Tus instrucciones
Copia el pasaje del artículo que va desde "La Guerra Civil" hasta "la América profunda.", ambos incluidos, y sustituye "tapiz" por "tejido".

Fragmento para leer
----------------------------------------
The Objective
José Carlos Llop

El espíritu de la leyenda

«Existían ya varias generaciones que vivían como si esa Guerra Civil no hubiera existido. Ahora se ha vuelto a caer en el maleficio: una guerra civil nunca se va»

Opinión
El espíritu de la leyenda

Recreación de la batalla de Gettysburg, punto de inflexión de la guerra de Secesión estadounidense. | Ricky Fitchett (Zuma Press)

La Guerra Civil americana tiene carácter de mito. Como lo tuvo la guerra de la Independencia de la Corona o la epopeya de la conquista del Oeste, y el cine ayudó mucho. Hay en estos episodios un eco de la épica mitológica, la guerra de Troya y esas cosas. Pero sin la complicación psicológica previa –los caprichos de los dioses griegos o la ambición de reyes– que sólo va apareciendo, poco a poco, en los Estados del Sur hasta llegar a Faulkner y siguientes –Carson McCullers, Flannery O’Connor o Eudora Welty, entre otras, la mayoría mujeres– que tejen el tapiz donde se desarrolla esa complejidad psicológica propia de la naturaleza humana por un lado e hija de la derrota por otro. Y la guerra en sí pasó a ser una eterna presencia, pilar de muchas de las conductas de la América profunda.

Todos hemos visto las representaciones de famosas batallas –Donaldsonville, Fredericksburg, Gettysburg… donde los adultos parecen niños jugando con sus flamantes uniformes– y programas de televisión con verdaderas batallas campales entre sus participantes, partidarios de los distintos bandos que se enfrentaron en el XIX. Una guerra civil nunca se va. Las otras acaban haciéndolo, pero una guerra civil no. Y aquí lo sabemos.

Lo sabemos, pero habíamos conseguido algo muy bueno: existían ya varias generaciones que vivían como si esa Guerra Civil no hubiera existido. O mejor: como si fuera cosa del pasado lejano (lo es) y sus fantasmas durmieran para siempre el sueño de los Justos. En los debates de la Transición –tanto televisivos como periodísticos– nadie se peleaba como en Norteamérica y todos –fueran del partido que fueran– estaban impregnados de esa seriedad civilizatoria que da el respeto hacia uno y otro bando. Ahora se ha vuelto a caer –en mucho menor escala que en algunas partes de los EEUU– en el maleficio mencionado: una guerra civil nunca se va y como en los cuentos clásicos cae el oprobio generación tras generación sobre la tierra que la sufrió y nadie escapa ni a su vergüenza, ni a su maldición.

Miremos, pues, hacia Norteamérica –que tanto nos ha enseñado: desde la literatura al blues y el jazz, el optimismo vital, el cine, la arquitectura, la aventura espacial… y no acabaríamos– para aprender de esa presencia de un cruel fantasma que ríanse ustedes del Espíritu de las Navidades Pasadas y evitarlo. Lo que era literatura o cine se ha convertido en una maléfica atmósfera que se respira aquí y allá y a nadie le extraña una película como Civil War que, bien pensada, es tremenda porque te mete en la vida de hoy la pulsión de muerte de ayer. Como nada es casual, se supone que es un destilado de la polarización que se respira en muchos lugares de USA y ha derivado en el asalto al Capitolio, el tiro a Trump durante la campaña o el asesinato de Charlie Kirk porque sí.
----------------------------------------
Extracto de datos

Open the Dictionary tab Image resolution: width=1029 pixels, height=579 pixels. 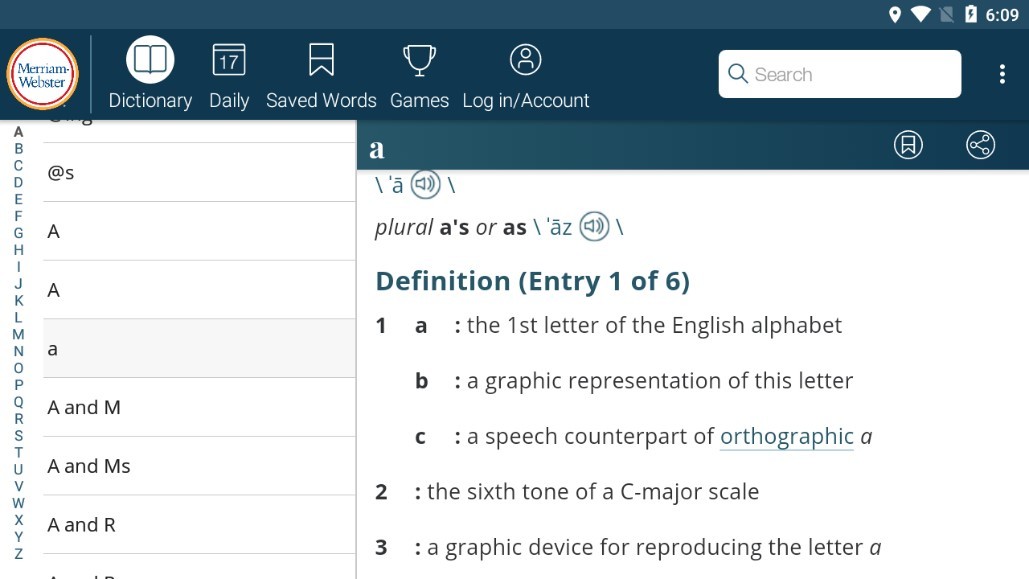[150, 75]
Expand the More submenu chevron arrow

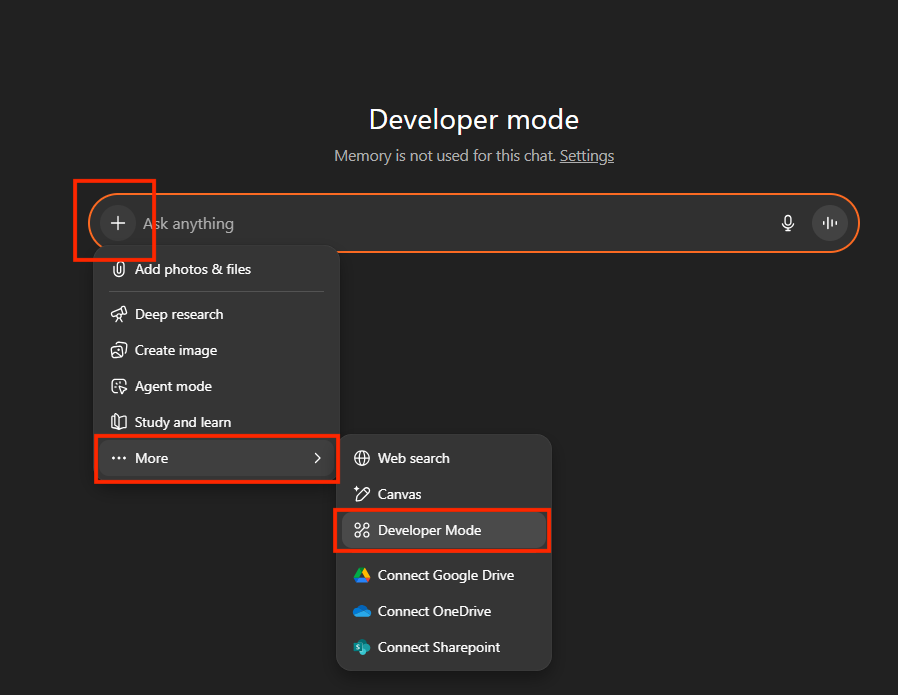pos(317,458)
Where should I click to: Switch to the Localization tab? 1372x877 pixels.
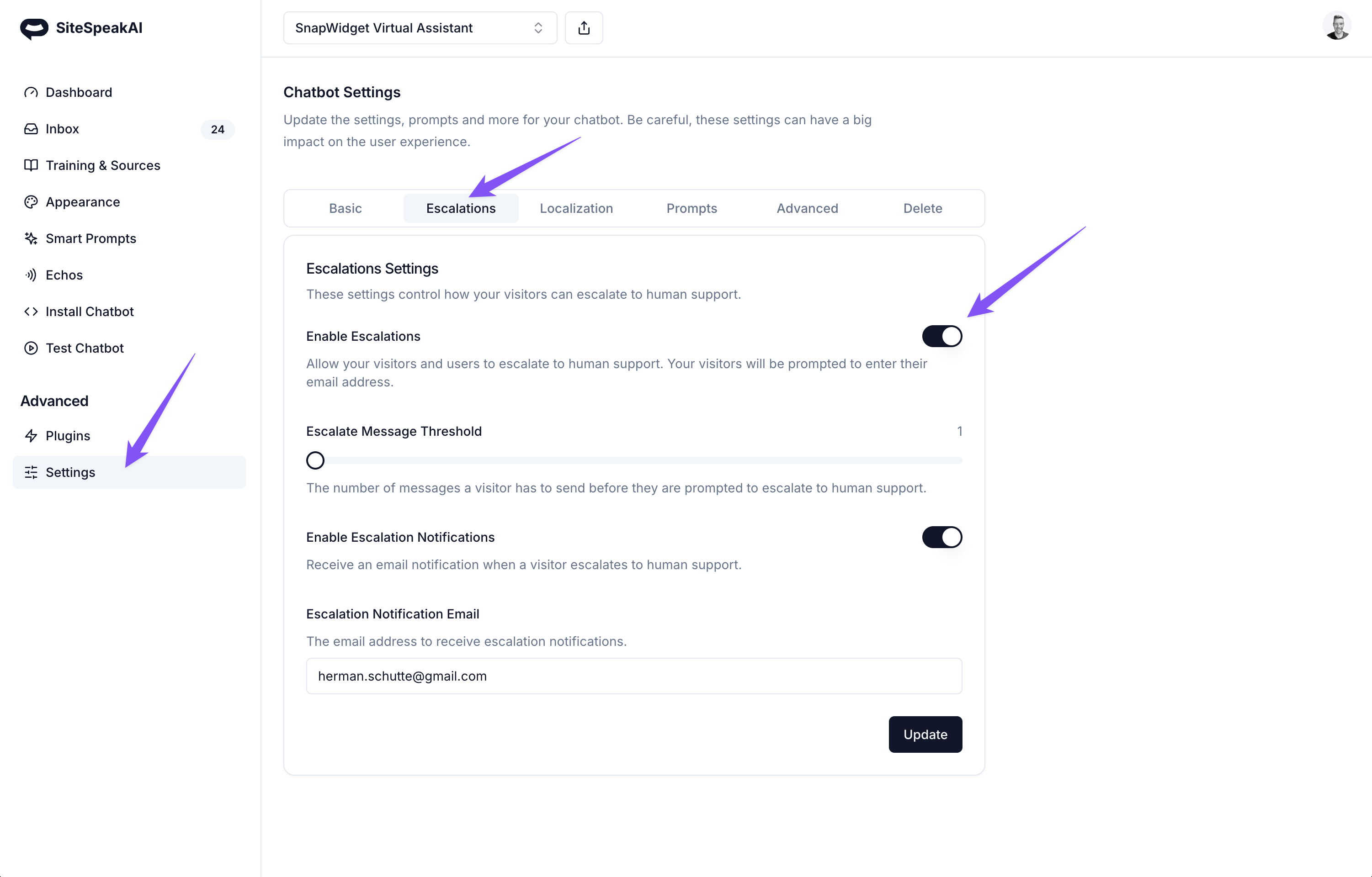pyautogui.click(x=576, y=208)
----------------------------------------
Resultado del ejercicio
La Guerra Civil americana tiene carácter de mito. Como lo tuvo la guerra de la Independencia de la Corona o la epopeya de la conquista del Oeste, y el cine ayudó mucho. Hay en estos episodios un eco de la épica mitológica, la guerra de Troya y esas cosas. Pero sin la complicación psicológica previa –los caprichos de los dioses griegos o la ambición de reyes– que sólo va apareciendo, poco a poco, en los Estados del Sur hasta llegar a Faulkner y siguientes –Carson McCullers, Flannery O’Connor o Eudora Welty, entre otras, la mayoría mujeres– que tejen el tejido donde se desarrolla esa complejidad psicológica propia de la naturaleza humana por un lado e hija de la derrota por otro. Y la guerra en sí pasó a ser una eterna presencia, pilar de muchas de las conductas de la América profunda.